The Importance of Data Quality in Modern Lead Generation

White Paper

A few years ago, only one thing counted in the contact data business: large amounts of data at the lowest possible price. However, as the amount of false data increases, the process of data validation is constantly becoming more important. This whitepaper discusses the reasons for data validation as well as strategies to improve the quality of your data. Download now.

Get the download

Below is an excerpt of "The Importance of Data Quality in Modern Lead Generation". To get your free download, and unlimited access to the whole of bizibl.com, simply log in or join free.

download

The telephone numbers, email and postal addresses of potential customers are among the data sets most in demand in a growing international business. A few years ago, only one thing counted in the contact data business: large amounts of data at the lowest possible price.
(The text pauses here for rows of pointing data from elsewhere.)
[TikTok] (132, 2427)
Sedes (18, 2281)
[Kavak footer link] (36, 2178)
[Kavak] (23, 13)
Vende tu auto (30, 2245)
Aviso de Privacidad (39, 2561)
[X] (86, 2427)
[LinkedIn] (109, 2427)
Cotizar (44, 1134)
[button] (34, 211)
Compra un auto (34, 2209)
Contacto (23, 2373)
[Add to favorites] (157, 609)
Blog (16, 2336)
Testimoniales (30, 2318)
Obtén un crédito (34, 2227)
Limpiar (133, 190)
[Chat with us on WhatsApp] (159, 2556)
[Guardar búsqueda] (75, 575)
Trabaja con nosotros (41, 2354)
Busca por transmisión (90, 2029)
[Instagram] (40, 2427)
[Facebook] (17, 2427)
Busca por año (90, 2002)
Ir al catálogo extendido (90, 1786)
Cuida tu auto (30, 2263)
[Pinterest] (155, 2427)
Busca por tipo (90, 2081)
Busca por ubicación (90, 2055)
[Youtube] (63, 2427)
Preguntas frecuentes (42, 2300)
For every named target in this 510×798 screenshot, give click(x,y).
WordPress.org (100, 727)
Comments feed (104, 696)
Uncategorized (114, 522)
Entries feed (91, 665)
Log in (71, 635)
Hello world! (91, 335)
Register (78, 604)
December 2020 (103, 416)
New legislation, a change in consumer behaviour and the exploitation of the direct marketing sector itself – particularly in the UK – have brought about a lasting change in the lead generation business.

As the amount of false data sets increases and the tricks of the data counterfeiters become more sophisticated, in turn validation processes are becoming more elaborate.

Lead generators, affiliates and publishers suffer from black sheep, which are often hard to identify. There is an ongoing game of cat and mouse in the online world!

An iPad, a brand new Audi A4 or a highpriced shopping voucher in exchange for receiving a few more advertising emails in your inbox – this, putting it in simple terms, is what online lead generation is all about.

What sounds simple is, in reality, becoming more complex. Even just a few years ago, the contact data of potential customers could (more or less) be generated, used, exchanged and sold with no restrictions.

New laws, changed consumer habits and the historical misuse of consumer data have led to an increased demand for valid and carefully targeted data which has to be as accurate as possible.

These factors will bring about lasting change to the lead business in the next few years. Dealing with the increasing amount of false and falsified data will thus become a decisive factor in successful lead generation.

False & Falsified Data

Despite increasing numbers of false and falsified entries, the proportion of genuine entries in most countries is still very high. According to eGentic research, approximately 60 % of the leads generated in the UK meet quality requirements (accurate postal and email addresses, active telephone numbers etc.) with Germany and especially Scandinavian countries coming in significantly higher at over 70% and the Mediterranean region scoring slightly lower.

The majority of consciously falsified data stems from several providers and publishers”

Of the 30-40% false data, almost half are the result of unintentional errors. The number one source of error is mistakes made in data entry; for example, numbers entered the wrong way round or spelling/ typing mistakes. Within Europe, there appear to be distinct cultural differences: in general, Northern Europeans enter their data more carefully and correctly, whereas in Southern Europe, data is entered more casually and quickly resulting in more errors.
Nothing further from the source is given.